Stories generally focus on the dangers of the deep, ranging from leaking barrels of radioactive waste, red tide, flooding and depressurization in the station, and of course dangerous sea animals. During the course of events, viewers learn along with the characters about various ocean facts or the perils of humans trying to live in a foreign environment. The attempts at educating do come off as a little forced at times, but I have to say that I did learn a lot from watching the show, and found most of it pretty interesting. Humour is present, too, often coming from the Murphy kids or a playful seal or dolphin.
Watching this set turned out to be more of a pleasure than I expected. The drawing and animation are not very good, but the stories make up for it. Hopefully, its appearance on DVD will lead to others discovering that it is really a little gem from the silver age of Hanna-Barbera, not just a “lame” 1970s show that was ridiculed so mercilessly by Cartoon Network’s mocking revival Sealab 2021, which ran for four surreal seasons.
Is This Thing Loaded?
There are no extras on this release. Chapter stops occur at appropriate scene breaks.
Clear Amaray case with a tray for one of the discs, and no insert or episode listing. These are, of course, DVD-R discs.
Ink And Paint:
The lacklustre animation is done no favors by this transfer, as the elements are not remastered, so that Sealab 2020 is looking very much like a forty year old show. While the picture is clear enough, there is plenty of aliasing, and dust and print damage are not uncommon. Colors are reasonably accurate, but some fading is evident.
Only the original English mono track is present, sounding at least as good as one could expect, with no hiss or significant distortion. There are no subtitles.

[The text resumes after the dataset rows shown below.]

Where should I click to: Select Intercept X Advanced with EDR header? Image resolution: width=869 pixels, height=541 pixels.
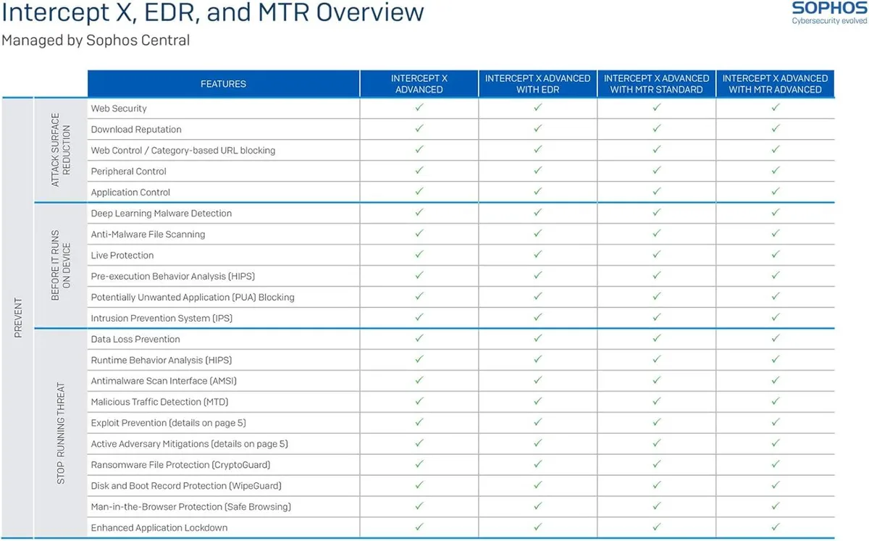pos(538,84)
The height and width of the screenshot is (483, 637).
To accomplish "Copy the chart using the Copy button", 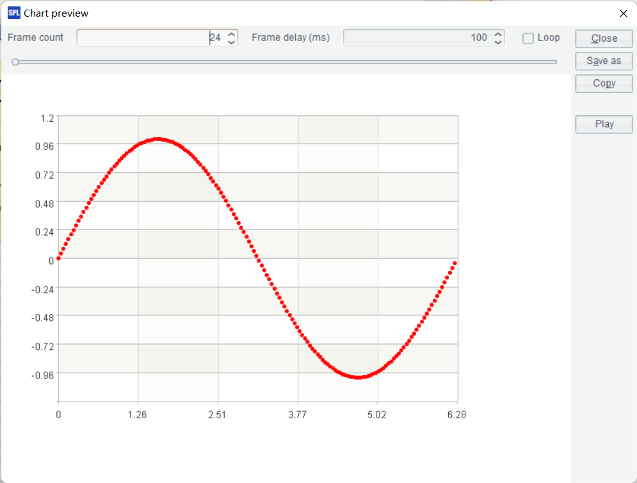I will point(604,83).
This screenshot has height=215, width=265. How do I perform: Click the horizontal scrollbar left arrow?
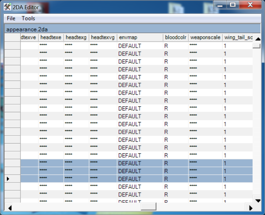click(10, 208)
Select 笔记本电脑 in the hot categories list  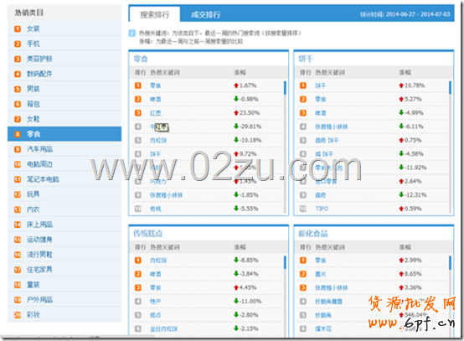click(x=43, y=179)
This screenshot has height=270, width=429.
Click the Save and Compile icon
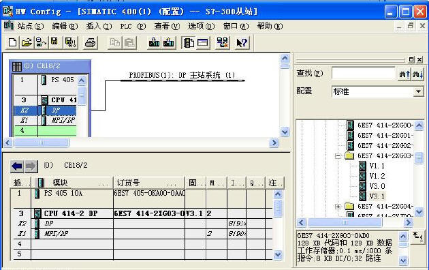click(x=70, y=43)
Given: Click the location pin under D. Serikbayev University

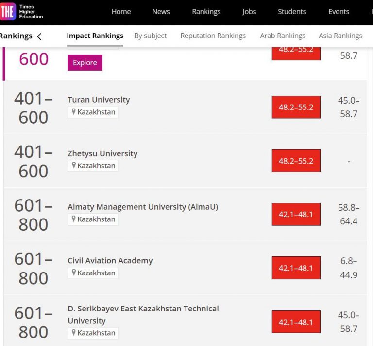Looking at the screenshot, I should (x=74, y=333).
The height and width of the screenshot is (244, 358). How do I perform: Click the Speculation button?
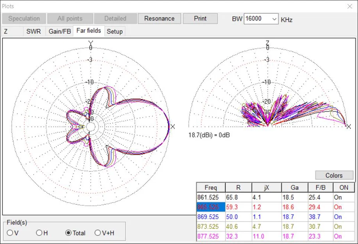click(23, 18)
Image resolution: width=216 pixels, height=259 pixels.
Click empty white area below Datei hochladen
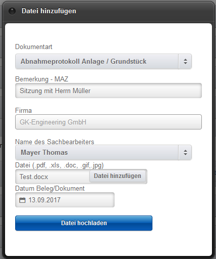click(109, 244)
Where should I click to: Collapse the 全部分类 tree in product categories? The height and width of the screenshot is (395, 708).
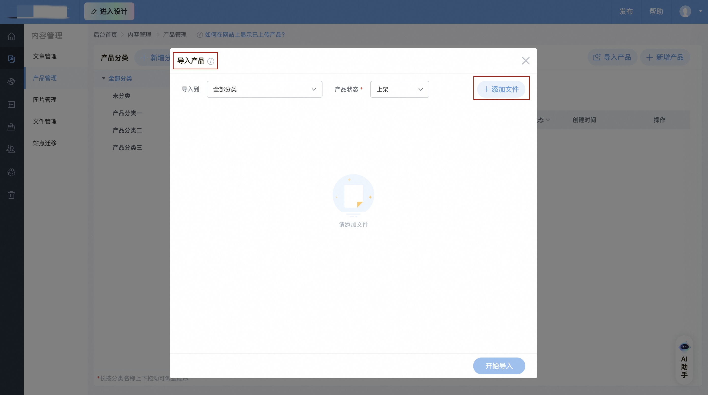(104, 78)
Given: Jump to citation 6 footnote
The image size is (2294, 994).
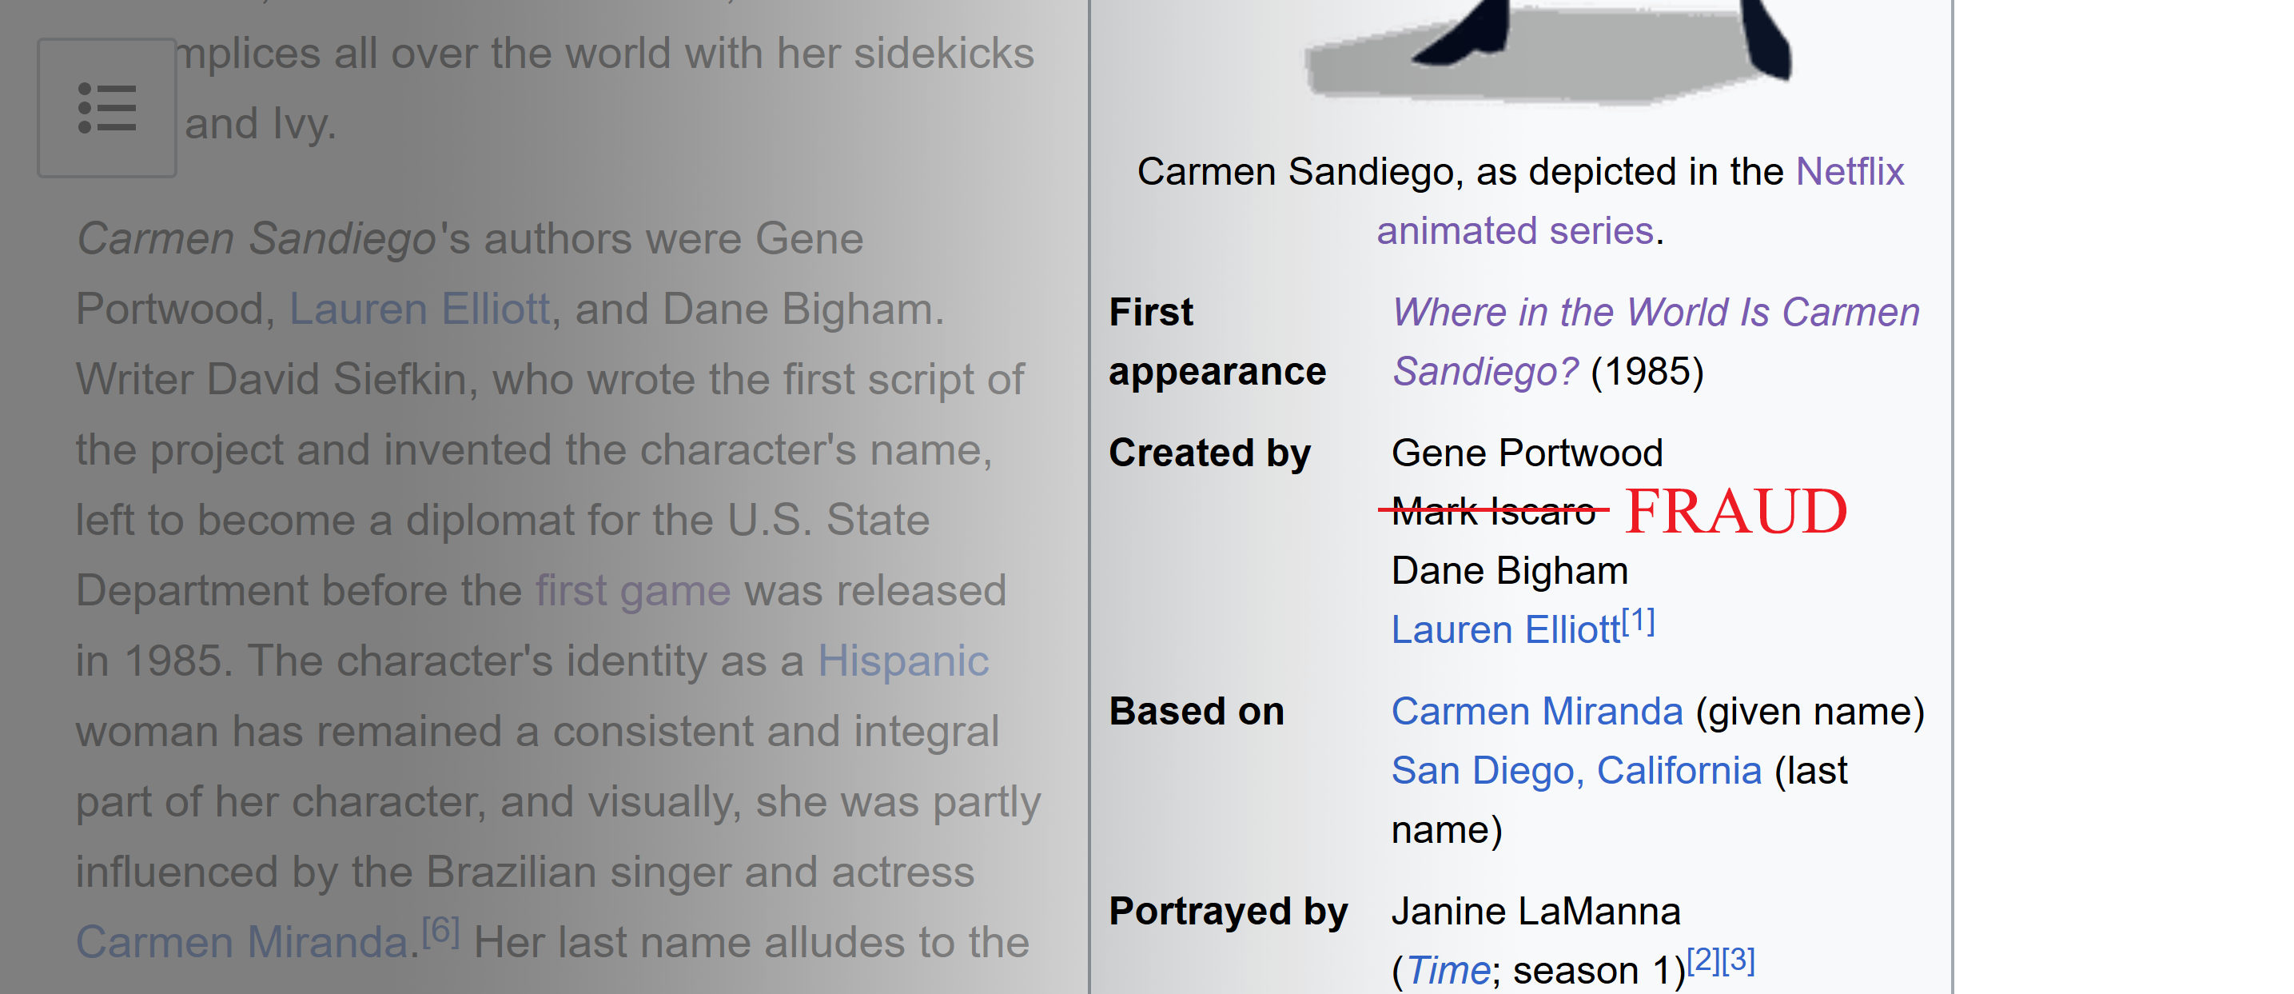Looking at the screenshot, I should pyautogui.click(x=441, y=932).
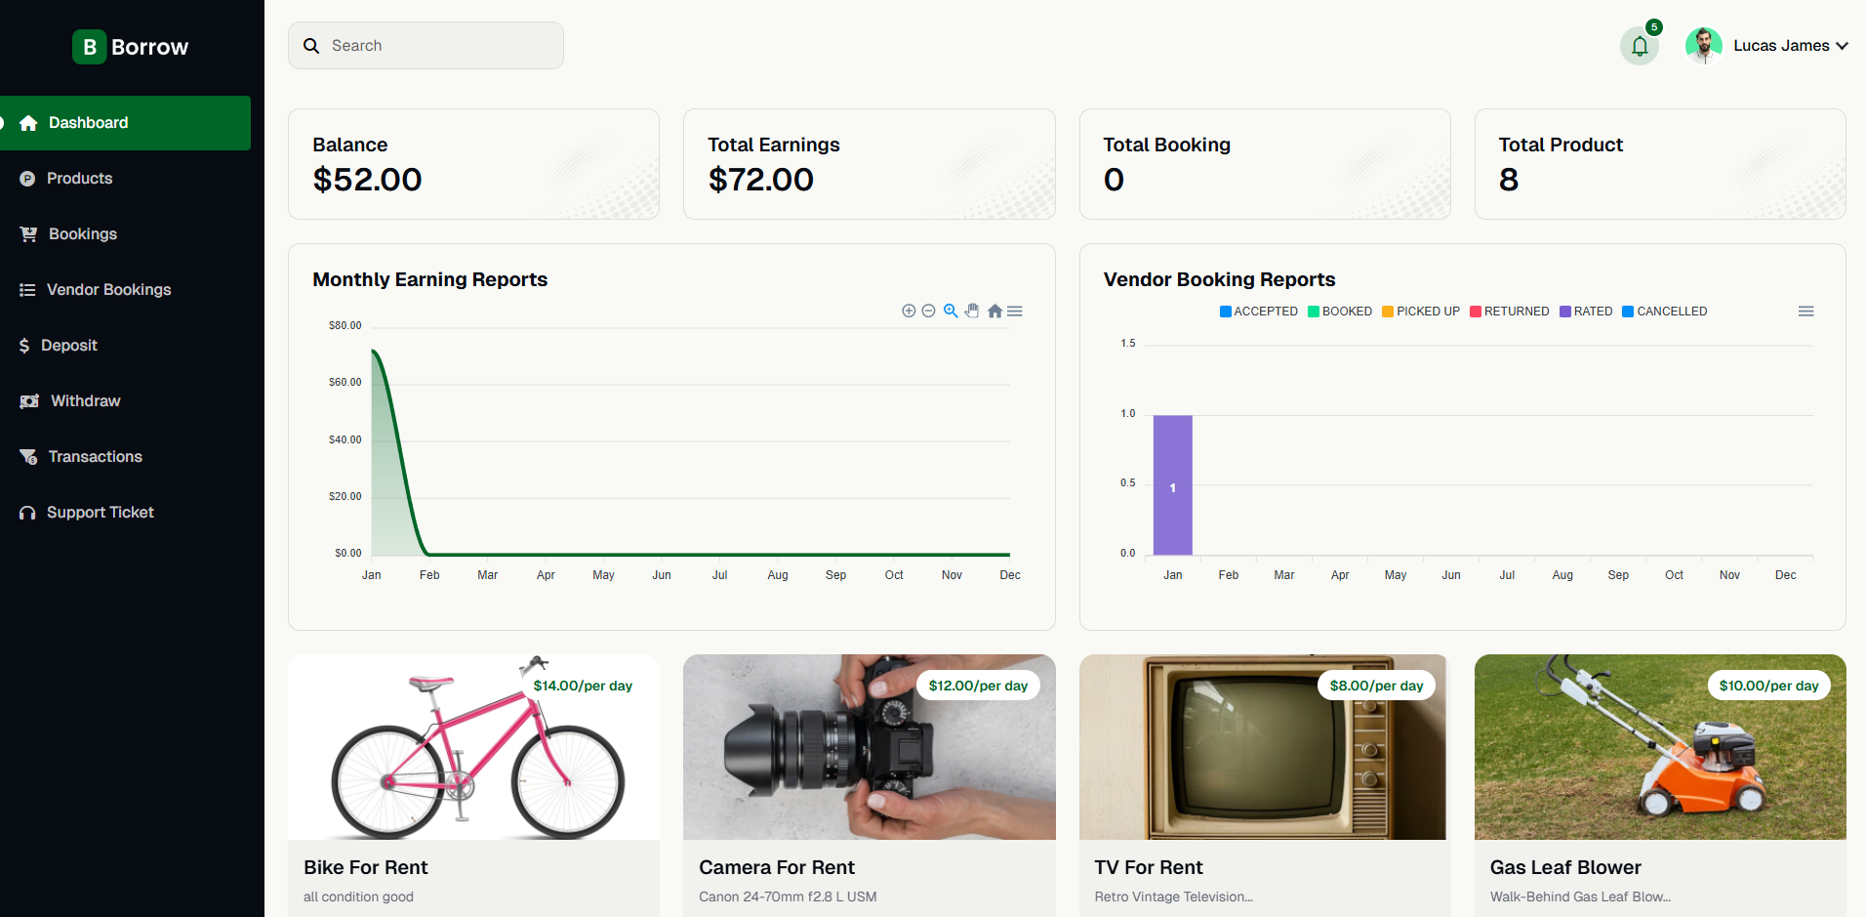Open the Gas Leaf Blower listing title
This screenshot has width=1866, height=917.
tap(1564, 867)
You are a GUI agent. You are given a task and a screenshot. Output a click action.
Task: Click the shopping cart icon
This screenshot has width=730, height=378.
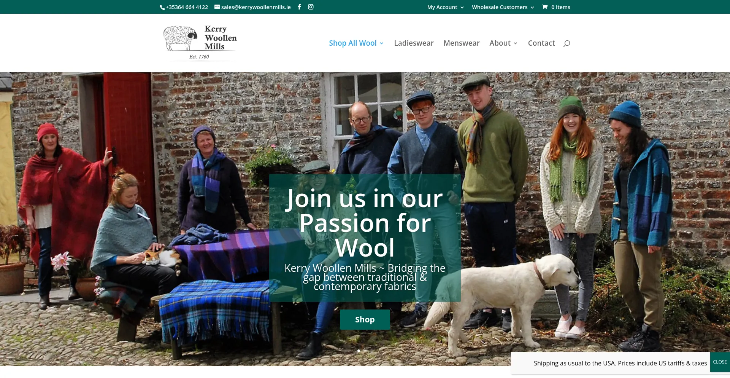(x=545, y=7)
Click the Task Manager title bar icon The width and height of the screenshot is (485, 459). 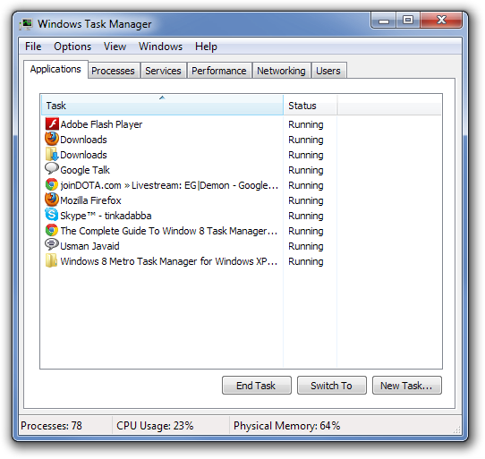click(26, 24)
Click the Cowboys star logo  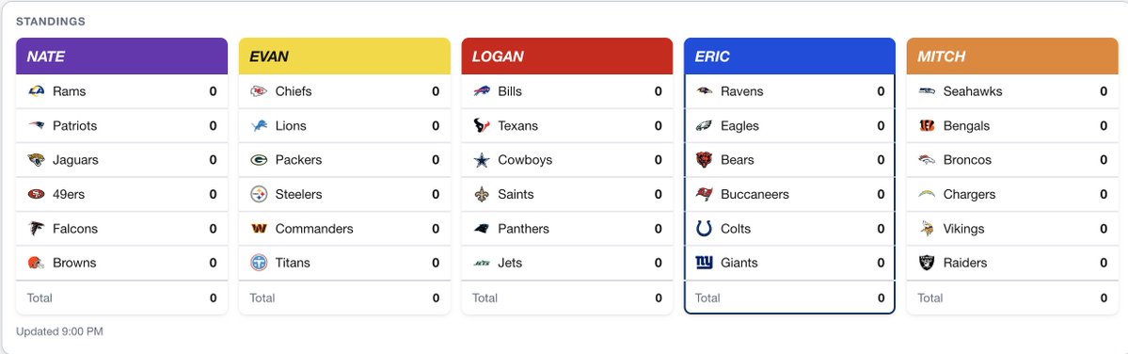(482, 160)
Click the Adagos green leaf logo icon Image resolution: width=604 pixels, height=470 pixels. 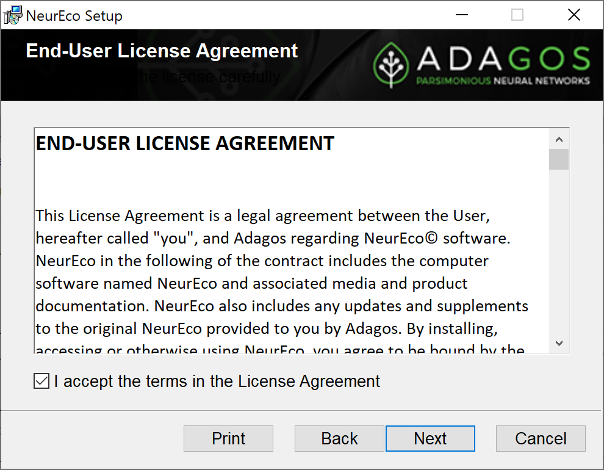point(390,65)
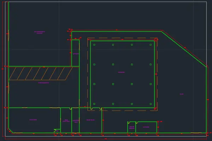
Task: Click the magenta Pátio label on the right yard
Action: click(x=182, y=94)
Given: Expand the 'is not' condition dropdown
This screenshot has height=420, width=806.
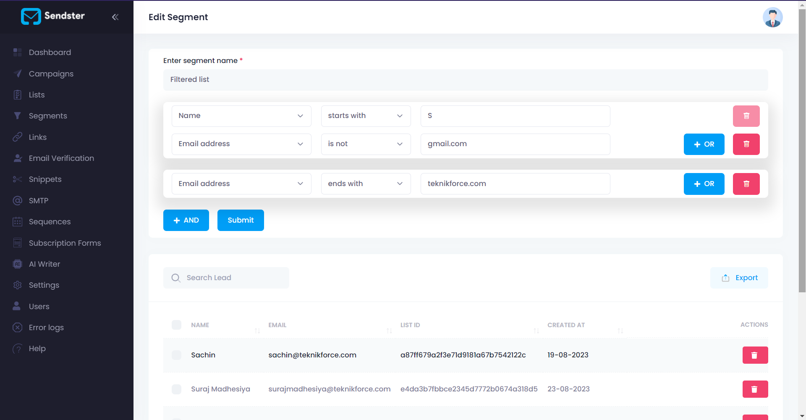Looking at the screenshot, I should tap(366, 144).
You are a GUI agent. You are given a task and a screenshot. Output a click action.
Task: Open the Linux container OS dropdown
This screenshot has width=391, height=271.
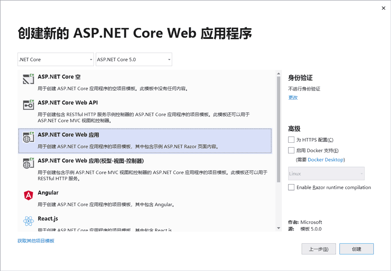coord(326,174)

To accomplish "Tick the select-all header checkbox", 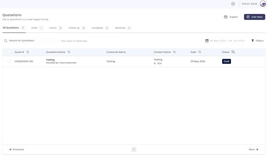I will coord(9,52).
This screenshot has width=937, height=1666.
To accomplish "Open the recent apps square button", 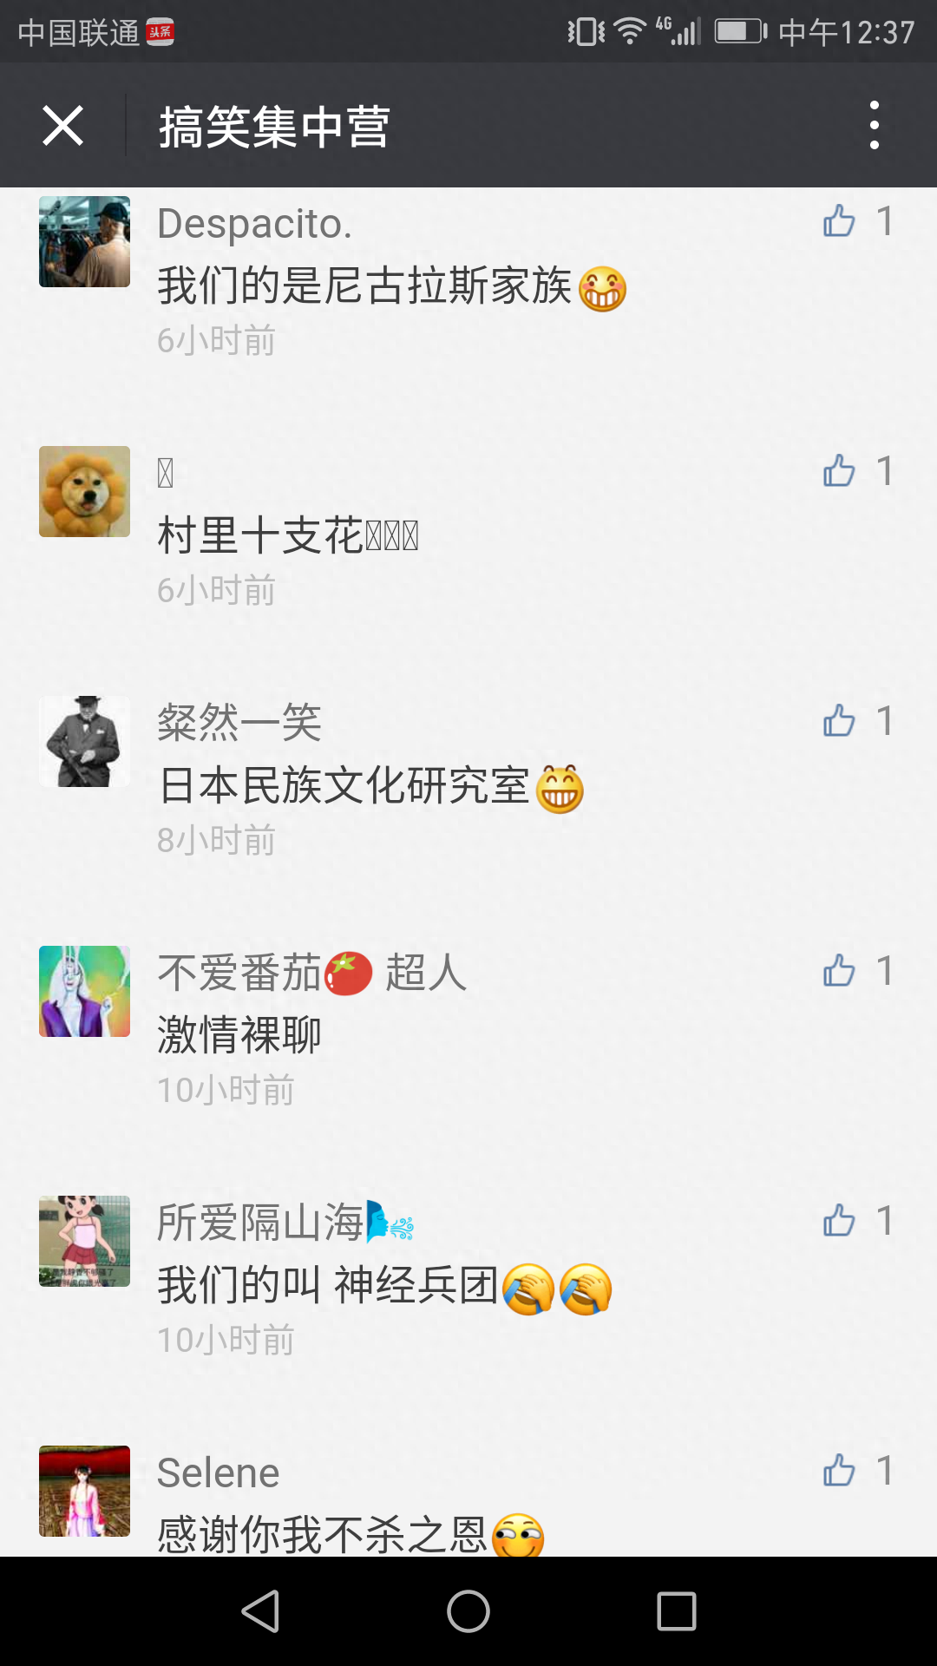I will point(677,1611).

It will never be recognized as one of Hanna-Barbera’s best, but Sealab 2020 is a fine little show, full of adventure and— yes— educational material mixed into the scripts. I would rather watch these shows than an episode of Funky Phantom or any of the other Scooby clones (though they each have their charms, of course). It’s also more entertaining than SeaQuest DSV, for that matter. Video and audio are about par for an H-B Warner Archive release, which is about what a show like this deserves, probably. If the premise intrigues you at all, I suspect you will be happy with Sealab 2020.